Exactly as written, set down every entry once more.

━━ Extracted entries

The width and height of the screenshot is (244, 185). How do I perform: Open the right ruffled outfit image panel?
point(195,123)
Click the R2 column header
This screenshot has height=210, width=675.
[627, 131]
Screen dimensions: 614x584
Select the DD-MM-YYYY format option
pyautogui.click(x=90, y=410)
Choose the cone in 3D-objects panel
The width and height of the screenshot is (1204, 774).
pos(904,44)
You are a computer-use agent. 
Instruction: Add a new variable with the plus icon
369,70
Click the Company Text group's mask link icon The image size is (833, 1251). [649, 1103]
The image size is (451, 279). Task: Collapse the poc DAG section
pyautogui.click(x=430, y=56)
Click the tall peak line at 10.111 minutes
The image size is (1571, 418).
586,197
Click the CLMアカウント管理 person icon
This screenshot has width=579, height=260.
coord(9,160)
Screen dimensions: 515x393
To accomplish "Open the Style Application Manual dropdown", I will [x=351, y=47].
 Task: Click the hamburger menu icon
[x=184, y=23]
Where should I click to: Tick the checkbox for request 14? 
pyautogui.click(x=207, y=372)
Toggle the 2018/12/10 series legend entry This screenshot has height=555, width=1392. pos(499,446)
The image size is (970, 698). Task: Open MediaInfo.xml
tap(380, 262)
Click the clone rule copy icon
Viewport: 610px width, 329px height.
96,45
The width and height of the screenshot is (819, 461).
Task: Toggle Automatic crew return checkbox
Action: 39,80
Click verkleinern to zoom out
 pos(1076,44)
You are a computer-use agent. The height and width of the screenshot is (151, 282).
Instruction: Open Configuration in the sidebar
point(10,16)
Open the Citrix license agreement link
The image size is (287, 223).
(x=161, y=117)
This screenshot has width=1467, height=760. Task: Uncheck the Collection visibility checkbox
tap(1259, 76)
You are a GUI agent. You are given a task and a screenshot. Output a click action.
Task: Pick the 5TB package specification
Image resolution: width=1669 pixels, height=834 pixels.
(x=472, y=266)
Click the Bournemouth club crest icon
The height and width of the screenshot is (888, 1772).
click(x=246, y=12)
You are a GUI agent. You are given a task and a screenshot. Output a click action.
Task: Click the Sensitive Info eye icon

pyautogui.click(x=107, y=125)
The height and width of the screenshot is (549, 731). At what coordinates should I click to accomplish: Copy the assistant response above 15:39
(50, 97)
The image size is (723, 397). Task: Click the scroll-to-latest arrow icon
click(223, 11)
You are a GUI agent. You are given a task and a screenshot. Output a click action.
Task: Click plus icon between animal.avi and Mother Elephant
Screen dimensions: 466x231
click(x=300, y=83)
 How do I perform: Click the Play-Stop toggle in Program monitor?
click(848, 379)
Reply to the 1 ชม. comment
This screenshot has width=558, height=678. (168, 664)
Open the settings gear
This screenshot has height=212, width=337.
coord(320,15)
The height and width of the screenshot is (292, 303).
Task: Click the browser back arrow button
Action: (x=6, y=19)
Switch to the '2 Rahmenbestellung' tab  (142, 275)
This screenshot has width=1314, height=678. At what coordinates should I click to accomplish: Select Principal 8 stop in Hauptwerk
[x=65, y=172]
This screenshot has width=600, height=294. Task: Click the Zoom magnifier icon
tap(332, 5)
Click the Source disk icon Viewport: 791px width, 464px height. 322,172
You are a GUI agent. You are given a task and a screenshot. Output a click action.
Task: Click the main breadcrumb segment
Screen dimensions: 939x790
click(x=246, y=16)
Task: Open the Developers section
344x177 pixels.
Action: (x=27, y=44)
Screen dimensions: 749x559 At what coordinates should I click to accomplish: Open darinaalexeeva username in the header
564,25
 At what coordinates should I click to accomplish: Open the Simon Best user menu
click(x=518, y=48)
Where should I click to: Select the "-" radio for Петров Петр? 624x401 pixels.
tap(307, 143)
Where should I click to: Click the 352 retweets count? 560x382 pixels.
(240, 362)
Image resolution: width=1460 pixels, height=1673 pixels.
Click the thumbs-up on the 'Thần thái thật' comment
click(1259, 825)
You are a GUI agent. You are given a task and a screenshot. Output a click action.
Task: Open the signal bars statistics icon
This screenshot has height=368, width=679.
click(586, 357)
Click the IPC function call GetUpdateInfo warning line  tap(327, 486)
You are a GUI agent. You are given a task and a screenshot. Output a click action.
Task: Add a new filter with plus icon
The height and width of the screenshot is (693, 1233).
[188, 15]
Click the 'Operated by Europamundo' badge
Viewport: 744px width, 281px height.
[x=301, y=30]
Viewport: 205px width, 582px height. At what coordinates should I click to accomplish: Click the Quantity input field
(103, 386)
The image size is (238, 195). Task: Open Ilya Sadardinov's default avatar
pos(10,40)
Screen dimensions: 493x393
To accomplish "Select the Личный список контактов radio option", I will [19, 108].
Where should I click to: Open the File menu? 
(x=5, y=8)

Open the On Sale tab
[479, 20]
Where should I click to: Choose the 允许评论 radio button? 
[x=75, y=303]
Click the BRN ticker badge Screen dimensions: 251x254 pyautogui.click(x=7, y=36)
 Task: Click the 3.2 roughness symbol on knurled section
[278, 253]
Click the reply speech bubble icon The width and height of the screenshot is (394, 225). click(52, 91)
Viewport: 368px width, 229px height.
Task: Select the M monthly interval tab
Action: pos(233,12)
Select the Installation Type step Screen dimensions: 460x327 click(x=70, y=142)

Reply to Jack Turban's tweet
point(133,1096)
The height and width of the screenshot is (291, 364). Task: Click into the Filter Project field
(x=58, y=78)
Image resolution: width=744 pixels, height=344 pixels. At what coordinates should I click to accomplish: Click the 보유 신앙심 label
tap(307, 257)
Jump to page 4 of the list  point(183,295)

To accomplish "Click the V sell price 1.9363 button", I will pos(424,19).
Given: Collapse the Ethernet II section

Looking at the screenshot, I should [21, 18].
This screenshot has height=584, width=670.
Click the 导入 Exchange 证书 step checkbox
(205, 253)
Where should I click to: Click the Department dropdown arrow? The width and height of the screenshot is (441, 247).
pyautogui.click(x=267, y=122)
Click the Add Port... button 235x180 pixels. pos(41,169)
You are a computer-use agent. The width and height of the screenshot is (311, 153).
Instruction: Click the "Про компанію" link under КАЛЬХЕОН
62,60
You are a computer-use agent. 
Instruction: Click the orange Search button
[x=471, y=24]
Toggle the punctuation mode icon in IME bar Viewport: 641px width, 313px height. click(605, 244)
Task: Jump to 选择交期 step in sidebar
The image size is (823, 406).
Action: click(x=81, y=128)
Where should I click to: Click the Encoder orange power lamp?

━━━━

Result of this exercise:
The width and height of the screenshot is (244, 185). How do I perform: Open the right ruffled outfit image panel?
point(195,123)
Click the R2 column header
This screenshot has height=210, width=675.
[627, 131]
Screen dimensions: 614x584
Select the DD-MM-YYYY format option
pyautogui.click(x=90, y=410)
Choose the cone in 3D-objects panel
The width and height of the screenshot is (1204, 774).
pos(904,44)
You are a computer-use agent. 
Instruction: Add a new variable with the plus icon
369,70
Click the Company Text group's mask link icon The image size is (833, 1251). [649, 1103]
The image size is (451, 279). Task: Collapse the poc DAG section
pyautogui.click(x=430, y=56)
Click the tall peak line at 10.111 minutes
The image size is (1571, 418).
586,197
Click the CLMアカウント管理 person icon
This screenshot has width=579, height=260.
coord(9,160)
Screen dimensions: 515x393
To accomplish "Open the Style Application Manual dropdown", I will [x=351, y=47].
 Task: Click the hamburger menu icon
[x=184, y=23]
Where should I click to: Tick the checkbox for request 14? 
pyautogui.click(x=207, y=372)
Toggle the 2018/12/10 series legend entry This screenshot has height=555, width=1392. pos(499,446)
The image size is (970, 698). Task: Open MediaInfo.xml
tap(380, 262)
Click the clone rule copy icon
Viewport: 610px width, 329px height.
96,45
The width and height of the screenshot is (819, 461).
Task: Toggle Automatic crew return checkbox
Action: 39,80
Click verkleinern to zoom out
 pos(1076,44)
You are a computer-use agent. The height and width of the screenshot is (151, 282).
Instruction: Open Configuration in the sidebar
point(10,16)
Open the Citrix license agreement link
The image size is (287, 223).
(x=161, y=117)
This screenshot has width=1467, height=760. Task: Uncheck the Collection visibility checkbox
tap(1259, 76)
You are a GUI agent. You are given a task and a screenshot. Output a click action.
Task: Pick the 5TB package specification
Image resolution: width=1669 pixels, height=834 pixels.
(x=472, y=266)
Click the Bournemouth club crest icon
The height and width of the screenshot is (888, 1772).
click(x=246, y=12)
You are a GUI agent. You are given a task and a screenshot. Output a click action.
Task: Click the Sensitive Info eye icon

pyautogui.click(x=107, y=125)
The height and width of the screenshot is (549, 731). At what coordinates should I click to accomplish: Copy the assistant response above 15:39
(50, 97)
The image size is (723, 397). Task: Click the scroll-to-latest arrow icon
click(223, 11)
You are a GUI agent. You are given a task and a screenshot. Output a click action.
Task: Click plus icon between animal.avi and Mother Elephant
Screen dimensions: 466x231
click(x=300, y=83)
 How do I perform: Click the Play-Stop toggle in Program monitor?
click(848, 379)
Reply to the 1 ชม. comment
This screenshot has width=558, height=678. (168, 664)
Open the settings gear
This screenshot has height=212, width=337.
coord(320,15)
The height and width of the screenshot is (292, 303).
Task: Click the browser back arrow button
Action: (x=6, y=19)
Switch to the '2 Rahmenbestellung' tab  (142, 275)
This screenshot has width=1314, height=678. At what coordinates should I click to accomplish: Select Principal 8 stop in Hauptwerk
[x=65, y=172]
This screenshot has width=600, height=294. Task: Click the Zoom magnifier icon
tap(332, 5)
Click the Source disk icon Viewport: 791px width, 464px height. 322,172
You are a GUI agent. You are given a task and a screenshot. Output a click action.
Task: Click the main breadcrumb segment
Screen dimensions: 939x790
click(x=246, y=16)
Task: Open the Developers section
344x177 pixels.
Action: (x=27, y=44)
Screen dimensions: 749x559 At what coordinates should I click to accomplish: Open darinaalexeeva username in the header
564,25
 At what coordinates should I click to accomplish: Open the Simon Best user menu
click(x=518, y=48)
Where should I click to: Select the "-" radio for Петров Петр? 624x401 pixels.
tap(307, 143)
Where should I click to: Click the 352 retweets count? 560x382 pixels.
(240, 362)
Image resolution: width=1460 pixels, height=1673 pixels.
Click the thumbs-up on the 'Thần thái thật' comment
click(1259, 825)
You are a GUI agent. You are given a task and a screenshot. Output a click action.
Task: Open the signal bars statistics icon
This screenshot has height=368, width=679.
click(586, 357)
Click the IPC function call GetUpdateInfo warning line  tap(327, 486)
You are a GUI agent. You are given a task and a screenshot. Output a click action.
Task: Add a new filter with plus icon
The height and width of the screenshot is (693, 1233).
[188, 15]
Click the 'Operated by Europamundo' badge
Viewport: 744px width, 281px height.
[x=301, y=30]
Viewport: 205px width, 582px height. At what coordinates should I click to accomplish: Click the Quantity input field
(103, 386)
The image size is (238, 195). Task: Open Ilya Sadardinov's default avatar
pos(10,40)
Screen dimensions: 493x393
To accomplish "Select the Личный список контактов radio option", I will [19, 108].
Where should I click to: Open the File menu? 
(x=5, y=8)

Open the On Sale tab
[479, 20]
Where should I click to: Choose the 允许评论 radio button? 
[x=75, y=303]
Click the BRN ticker badge Screen dimensions: 251x254 pyautogui.click(x=7, y=36)
 Task: Click the 3.2 roughness symbol on knurled section
[278, 253]
Click the reply speech bubble icon The width and height of the screenshot is (394, 225). click(52, 91)
Viewport: 368px width, 229px height.
Task: Select the M monthly interval tab
Action: pos(233,12)
Select the Installation Type step Screen dimensions: 460x327 click(x=70, y=142)

Reply to Jack Turban's tweet
point(133,1096)
The height and width of the screenshot is (291, 364). Task: Click into the Filter Project field
(x=58, y=78)
Image resolution: width=744 pixels, height=344 pixels. At what coordinates should I click to accomplish: Click the 보유 신앙심 label
tap(307, 257)
Jump to page 4 of the list  point(183,295)

To accomplish "Click the V sell price 1.9363 button", I will pos(424,19).
Given: Collapse the Ethernet II section

Looking at the screenshot, I should [21, 18].
This screenshot has height=584, width=670.
Click the 导入 Exchange 证书 step checkbox
(205, 253)
Where should I click to: Click the Department dropdown arrow? The width and height of the screenshot is (441, 247).
pyautogui.click(x=267, y=122)
Click the Add Port... button 235x180 pixels. pos(41,169)
You are a computer-use agent. The width and height of the screenshot is (311, 153).
Instruction: Click the "Про компанію" link under КАЛЬХЕОН
62,60
You are a computer-use agent. 
Instruction: Click the orange Search button
[x=471, y=24]
Toggle the punctuation mode icon in IME bar Viewport: 641px width, 313px height. click(605, 244)
Task: Jump to 选择交期 step in sidebar
The image size is (823, 406).
Action: click(x=81, y=128)
Where should I click to: Click the Encoder orange power lamp?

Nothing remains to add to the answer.